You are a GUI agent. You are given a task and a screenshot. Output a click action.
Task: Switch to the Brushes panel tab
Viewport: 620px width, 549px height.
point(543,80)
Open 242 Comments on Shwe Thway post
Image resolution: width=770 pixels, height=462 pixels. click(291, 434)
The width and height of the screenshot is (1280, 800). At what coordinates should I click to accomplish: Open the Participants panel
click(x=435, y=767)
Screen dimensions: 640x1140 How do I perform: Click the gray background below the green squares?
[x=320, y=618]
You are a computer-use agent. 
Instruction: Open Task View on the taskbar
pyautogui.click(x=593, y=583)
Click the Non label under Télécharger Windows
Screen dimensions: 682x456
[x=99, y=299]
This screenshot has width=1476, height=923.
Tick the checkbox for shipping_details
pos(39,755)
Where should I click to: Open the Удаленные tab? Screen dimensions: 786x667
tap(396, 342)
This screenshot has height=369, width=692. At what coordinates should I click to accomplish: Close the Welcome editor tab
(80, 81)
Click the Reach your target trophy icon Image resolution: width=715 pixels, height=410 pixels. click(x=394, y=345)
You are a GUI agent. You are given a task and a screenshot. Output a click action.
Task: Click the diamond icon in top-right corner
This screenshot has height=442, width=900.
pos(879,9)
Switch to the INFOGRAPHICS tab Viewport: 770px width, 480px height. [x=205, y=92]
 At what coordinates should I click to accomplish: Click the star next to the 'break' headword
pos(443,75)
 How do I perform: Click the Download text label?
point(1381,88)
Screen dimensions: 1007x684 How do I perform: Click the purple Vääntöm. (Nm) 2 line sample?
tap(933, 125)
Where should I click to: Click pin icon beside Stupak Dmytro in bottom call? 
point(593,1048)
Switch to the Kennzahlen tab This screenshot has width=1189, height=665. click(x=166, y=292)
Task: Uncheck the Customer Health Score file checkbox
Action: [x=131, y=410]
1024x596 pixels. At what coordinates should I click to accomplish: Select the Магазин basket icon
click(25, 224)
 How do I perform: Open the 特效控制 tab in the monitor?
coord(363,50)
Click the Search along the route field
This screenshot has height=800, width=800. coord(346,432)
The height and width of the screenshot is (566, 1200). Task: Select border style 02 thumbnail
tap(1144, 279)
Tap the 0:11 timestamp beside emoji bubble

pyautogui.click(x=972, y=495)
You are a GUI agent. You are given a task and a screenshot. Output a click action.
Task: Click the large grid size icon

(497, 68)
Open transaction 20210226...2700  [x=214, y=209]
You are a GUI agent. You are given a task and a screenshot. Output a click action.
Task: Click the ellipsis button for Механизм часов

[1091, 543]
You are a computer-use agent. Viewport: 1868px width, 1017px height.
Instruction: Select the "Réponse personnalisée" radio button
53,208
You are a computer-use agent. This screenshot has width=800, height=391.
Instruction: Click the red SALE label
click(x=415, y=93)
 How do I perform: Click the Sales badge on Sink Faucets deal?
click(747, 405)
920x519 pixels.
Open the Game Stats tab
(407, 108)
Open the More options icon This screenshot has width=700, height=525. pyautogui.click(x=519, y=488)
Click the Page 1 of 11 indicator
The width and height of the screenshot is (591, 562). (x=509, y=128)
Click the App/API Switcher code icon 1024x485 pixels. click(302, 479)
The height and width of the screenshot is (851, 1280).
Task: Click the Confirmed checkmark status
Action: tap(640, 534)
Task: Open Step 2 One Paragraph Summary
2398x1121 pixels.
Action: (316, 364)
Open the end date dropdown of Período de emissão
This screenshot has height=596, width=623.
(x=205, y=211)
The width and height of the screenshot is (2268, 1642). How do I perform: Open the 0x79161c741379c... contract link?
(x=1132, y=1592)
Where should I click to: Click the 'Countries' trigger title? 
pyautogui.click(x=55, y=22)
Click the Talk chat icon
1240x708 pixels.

▶ _EXERCISE DETAILS_: Go through the material and say how many lines include "computer". The number alone will do.

▶ _SOLUTION BELOW_: 3